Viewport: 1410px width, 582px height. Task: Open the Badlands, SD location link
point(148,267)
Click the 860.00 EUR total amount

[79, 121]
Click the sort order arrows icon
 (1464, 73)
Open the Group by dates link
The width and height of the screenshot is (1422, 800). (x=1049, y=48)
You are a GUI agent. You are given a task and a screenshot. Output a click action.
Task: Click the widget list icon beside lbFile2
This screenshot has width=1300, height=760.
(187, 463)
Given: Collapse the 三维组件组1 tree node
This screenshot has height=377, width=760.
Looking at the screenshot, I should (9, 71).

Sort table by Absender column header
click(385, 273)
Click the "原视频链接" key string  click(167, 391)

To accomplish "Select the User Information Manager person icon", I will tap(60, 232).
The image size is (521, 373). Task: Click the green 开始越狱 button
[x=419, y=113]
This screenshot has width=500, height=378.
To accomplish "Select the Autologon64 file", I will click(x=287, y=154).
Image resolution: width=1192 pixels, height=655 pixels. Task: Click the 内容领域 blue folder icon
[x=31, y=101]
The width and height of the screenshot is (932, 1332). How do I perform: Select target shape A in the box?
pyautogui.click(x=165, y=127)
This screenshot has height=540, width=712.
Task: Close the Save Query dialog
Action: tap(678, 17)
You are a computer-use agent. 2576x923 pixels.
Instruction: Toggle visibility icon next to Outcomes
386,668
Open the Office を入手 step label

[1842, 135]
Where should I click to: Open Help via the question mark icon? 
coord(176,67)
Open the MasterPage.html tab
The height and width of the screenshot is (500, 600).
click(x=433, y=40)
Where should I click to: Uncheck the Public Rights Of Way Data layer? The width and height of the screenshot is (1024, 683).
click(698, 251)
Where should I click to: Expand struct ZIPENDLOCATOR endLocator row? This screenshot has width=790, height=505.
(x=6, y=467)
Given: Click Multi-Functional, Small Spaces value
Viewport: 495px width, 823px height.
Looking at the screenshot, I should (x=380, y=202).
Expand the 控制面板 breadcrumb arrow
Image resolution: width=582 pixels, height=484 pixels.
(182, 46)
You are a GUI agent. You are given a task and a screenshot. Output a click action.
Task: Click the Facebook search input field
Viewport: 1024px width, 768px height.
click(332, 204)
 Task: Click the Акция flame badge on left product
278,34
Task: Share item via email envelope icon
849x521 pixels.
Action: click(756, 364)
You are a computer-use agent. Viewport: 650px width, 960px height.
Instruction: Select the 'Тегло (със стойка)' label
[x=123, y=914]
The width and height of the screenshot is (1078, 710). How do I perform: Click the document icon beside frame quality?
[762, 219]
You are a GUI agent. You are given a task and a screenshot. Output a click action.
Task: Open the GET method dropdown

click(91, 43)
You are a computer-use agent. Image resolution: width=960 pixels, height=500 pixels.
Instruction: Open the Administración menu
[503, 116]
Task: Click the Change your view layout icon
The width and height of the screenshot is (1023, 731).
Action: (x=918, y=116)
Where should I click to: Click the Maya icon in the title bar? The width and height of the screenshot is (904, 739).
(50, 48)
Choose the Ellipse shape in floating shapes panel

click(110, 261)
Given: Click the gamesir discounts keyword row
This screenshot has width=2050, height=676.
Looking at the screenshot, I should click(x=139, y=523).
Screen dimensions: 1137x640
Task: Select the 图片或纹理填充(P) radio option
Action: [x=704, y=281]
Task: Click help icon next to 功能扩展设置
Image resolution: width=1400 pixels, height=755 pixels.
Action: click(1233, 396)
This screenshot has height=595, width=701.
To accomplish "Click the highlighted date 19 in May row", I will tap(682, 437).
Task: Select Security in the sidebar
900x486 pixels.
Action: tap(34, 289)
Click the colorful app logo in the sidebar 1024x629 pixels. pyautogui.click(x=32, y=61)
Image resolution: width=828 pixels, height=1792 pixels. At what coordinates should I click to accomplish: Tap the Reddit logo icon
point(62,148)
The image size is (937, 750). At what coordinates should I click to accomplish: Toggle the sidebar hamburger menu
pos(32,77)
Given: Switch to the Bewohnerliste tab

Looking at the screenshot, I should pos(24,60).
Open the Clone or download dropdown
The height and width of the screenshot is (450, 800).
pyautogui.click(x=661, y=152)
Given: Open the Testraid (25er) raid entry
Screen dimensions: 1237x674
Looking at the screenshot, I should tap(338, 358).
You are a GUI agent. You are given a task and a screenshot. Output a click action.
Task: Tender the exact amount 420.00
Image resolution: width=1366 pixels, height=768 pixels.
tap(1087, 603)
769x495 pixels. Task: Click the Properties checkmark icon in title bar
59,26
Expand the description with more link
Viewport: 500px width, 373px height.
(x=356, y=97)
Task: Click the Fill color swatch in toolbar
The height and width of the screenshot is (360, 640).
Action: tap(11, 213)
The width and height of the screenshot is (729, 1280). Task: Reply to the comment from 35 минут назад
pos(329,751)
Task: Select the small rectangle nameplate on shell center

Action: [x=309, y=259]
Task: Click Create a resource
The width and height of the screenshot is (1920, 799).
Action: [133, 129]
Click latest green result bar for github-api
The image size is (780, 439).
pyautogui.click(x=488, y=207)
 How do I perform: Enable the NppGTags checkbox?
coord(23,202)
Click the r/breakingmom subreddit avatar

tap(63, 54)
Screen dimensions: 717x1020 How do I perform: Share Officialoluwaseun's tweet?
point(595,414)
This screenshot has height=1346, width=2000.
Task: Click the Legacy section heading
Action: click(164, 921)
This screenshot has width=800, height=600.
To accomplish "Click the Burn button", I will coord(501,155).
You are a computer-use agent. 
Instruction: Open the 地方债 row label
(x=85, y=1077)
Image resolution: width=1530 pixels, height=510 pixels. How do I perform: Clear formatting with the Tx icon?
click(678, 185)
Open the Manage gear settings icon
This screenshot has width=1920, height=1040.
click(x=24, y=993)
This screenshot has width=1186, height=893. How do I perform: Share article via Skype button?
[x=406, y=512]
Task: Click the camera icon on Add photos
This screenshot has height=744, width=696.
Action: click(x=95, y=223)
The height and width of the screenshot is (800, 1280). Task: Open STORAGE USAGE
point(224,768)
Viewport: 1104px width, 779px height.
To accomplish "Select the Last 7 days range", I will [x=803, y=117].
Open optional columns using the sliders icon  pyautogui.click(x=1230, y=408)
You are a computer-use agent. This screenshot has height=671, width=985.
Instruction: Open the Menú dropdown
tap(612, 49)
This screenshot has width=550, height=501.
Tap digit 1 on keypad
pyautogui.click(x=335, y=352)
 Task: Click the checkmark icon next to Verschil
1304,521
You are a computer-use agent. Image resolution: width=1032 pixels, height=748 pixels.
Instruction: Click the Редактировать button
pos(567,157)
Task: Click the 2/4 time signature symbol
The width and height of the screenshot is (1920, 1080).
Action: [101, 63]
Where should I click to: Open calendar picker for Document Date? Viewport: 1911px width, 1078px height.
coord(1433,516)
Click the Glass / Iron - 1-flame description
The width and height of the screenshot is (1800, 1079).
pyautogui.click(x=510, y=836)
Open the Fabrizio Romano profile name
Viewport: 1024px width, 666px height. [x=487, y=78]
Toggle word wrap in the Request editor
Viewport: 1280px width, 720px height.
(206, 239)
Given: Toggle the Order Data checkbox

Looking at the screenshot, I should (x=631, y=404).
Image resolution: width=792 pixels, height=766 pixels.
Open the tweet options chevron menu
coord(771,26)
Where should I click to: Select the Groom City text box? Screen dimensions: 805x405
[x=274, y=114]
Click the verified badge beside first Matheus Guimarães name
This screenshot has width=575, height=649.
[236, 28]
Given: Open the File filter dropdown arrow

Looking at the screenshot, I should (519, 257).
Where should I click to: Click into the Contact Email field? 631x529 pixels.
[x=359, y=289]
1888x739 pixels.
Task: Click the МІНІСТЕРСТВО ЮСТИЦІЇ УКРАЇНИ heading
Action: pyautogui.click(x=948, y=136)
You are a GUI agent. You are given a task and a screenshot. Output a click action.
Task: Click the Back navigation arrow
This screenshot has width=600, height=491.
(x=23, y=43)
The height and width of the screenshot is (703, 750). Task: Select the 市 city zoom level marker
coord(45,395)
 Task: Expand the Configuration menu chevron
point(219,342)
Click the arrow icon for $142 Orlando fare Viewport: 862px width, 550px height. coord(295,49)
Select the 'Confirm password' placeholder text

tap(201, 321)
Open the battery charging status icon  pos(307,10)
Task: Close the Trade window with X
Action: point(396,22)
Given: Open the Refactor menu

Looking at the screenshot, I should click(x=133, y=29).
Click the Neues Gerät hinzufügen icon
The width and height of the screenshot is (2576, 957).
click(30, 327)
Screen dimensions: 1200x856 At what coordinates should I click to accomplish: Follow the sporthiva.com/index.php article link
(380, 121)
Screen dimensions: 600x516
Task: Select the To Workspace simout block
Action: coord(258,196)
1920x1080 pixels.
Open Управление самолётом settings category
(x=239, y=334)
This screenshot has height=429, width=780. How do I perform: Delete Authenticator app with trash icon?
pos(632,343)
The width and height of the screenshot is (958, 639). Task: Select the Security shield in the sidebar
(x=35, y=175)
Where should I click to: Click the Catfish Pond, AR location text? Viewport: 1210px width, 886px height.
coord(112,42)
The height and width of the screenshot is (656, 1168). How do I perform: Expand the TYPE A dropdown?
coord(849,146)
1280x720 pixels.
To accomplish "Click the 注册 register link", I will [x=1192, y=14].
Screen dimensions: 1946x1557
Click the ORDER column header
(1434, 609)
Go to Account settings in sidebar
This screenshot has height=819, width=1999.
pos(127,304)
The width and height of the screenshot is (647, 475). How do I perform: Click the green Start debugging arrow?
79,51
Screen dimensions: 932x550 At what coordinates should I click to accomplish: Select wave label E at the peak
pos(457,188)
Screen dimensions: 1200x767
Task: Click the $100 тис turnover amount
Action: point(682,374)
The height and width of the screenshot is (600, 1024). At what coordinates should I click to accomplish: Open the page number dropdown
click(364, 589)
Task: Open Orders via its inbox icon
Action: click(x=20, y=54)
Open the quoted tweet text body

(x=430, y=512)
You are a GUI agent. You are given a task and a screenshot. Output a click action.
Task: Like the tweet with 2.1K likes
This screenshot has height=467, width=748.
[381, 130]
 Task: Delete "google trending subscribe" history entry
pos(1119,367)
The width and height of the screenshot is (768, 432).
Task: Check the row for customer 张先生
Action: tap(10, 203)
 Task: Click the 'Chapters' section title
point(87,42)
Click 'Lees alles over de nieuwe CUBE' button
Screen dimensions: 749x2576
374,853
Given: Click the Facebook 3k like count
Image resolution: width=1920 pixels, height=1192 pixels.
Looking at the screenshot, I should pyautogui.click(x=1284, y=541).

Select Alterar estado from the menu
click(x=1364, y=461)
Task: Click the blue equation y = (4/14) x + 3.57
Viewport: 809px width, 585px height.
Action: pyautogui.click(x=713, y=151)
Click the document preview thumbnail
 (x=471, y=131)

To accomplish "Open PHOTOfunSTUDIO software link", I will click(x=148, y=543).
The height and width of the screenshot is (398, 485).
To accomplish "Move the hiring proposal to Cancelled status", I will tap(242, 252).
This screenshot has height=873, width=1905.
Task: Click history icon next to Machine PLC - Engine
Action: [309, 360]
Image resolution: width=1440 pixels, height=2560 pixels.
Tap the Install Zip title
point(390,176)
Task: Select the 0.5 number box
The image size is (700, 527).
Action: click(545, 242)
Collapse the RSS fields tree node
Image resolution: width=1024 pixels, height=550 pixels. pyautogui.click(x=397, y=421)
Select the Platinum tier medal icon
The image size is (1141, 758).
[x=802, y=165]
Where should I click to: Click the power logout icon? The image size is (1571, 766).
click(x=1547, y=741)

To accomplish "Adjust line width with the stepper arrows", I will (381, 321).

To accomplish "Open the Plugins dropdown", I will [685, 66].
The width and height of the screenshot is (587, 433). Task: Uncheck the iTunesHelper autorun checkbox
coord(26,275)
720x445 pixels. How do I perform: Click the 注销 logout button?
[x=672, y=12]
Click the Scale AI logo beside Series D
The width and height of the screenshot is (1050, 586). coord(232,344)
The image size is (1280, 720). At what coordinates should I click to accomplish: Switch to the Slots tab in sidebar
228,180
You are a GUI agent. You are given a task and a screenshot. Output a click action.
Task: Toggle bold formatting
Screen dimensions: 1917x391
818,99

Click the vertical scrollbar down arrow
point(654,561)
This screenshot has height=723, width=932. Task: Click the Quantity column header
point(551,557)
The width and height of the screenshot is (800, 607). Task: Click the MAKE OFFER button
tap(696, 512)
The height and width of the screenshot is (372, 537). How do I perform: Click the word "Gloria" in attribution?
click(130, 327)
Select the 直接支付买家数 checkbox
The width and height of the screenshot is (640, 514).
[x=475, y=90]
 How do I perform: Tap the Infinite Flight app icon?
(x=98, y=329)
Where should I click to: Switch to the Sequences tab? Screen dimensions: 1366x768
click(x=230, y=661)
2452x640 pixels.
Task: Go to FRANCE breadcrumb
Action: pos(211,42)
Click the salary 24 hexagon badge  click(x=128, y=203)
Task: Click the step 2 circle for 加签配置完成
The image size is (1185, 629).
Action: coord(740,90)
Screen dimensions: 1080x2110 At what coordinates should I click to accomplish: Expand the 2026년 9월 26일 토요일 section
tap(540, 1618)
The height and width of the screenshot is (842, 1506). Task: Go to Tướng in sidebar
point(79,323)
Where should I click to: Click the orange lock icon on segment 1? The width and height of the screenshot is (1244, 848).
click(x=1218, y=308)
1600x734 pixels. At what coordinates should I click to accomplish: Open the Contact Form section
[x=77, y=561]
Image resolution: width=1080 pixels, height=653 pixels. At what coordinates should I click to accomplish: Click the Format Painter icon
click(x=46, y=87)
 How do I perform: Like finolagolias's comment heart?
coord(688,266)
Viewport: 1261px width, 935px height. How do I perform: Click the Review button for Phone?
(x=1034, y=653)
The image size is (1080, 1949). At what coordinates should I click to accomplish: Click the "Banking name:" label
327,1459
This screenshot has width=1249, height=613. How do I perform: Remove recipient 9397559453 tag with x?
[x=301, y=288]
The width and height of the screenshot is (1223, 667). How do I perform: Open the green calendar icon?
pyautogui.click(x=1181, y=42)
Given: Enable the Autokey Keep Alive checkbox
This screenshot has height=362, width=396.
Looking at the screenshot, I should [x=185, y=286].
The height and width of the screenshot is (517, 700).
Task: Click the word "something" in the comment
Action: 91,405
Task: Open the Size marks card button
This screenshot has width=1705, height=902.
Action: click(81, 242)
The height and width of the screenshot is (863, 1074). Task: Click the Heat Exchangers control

Requirement —
Your task for the entries above: copy exactly the span starting with the line with "Image resolution: width=1920" and going on through the line with "Image resolution: width=1440", both lines included, and nothing else.

Worked solution —
Image resolution: width=1920 pixels, height=1192 pixels.
Looking at the screenshot, I should pyautogui.click(x=1284, y=541).

Select Alterar estado from the menu
click(x=1364, y=461)
Task: Click the blue equation y = (4/14) x + 3.57
Viewport: 809px width, 585px height.
Action: pyautogui.click(x=713, y=151)
Click the document preview thumbnail
 (x=471, y=131)

To accomplish "Open PHOTOfunSTUDIO software link", I will click(x=148, y=543).
The height and width of the screenshot is (398, 485).
To accomplish "Move the hiring proposal to Cancelled status", I will tap(242, 252).
This screenshot has height=873, width=1905.
Task: Click history icon next to Machine PLC - Engine
Action: [309, 360]
Image resolution: width=1440 pixels, height=2560 pixels.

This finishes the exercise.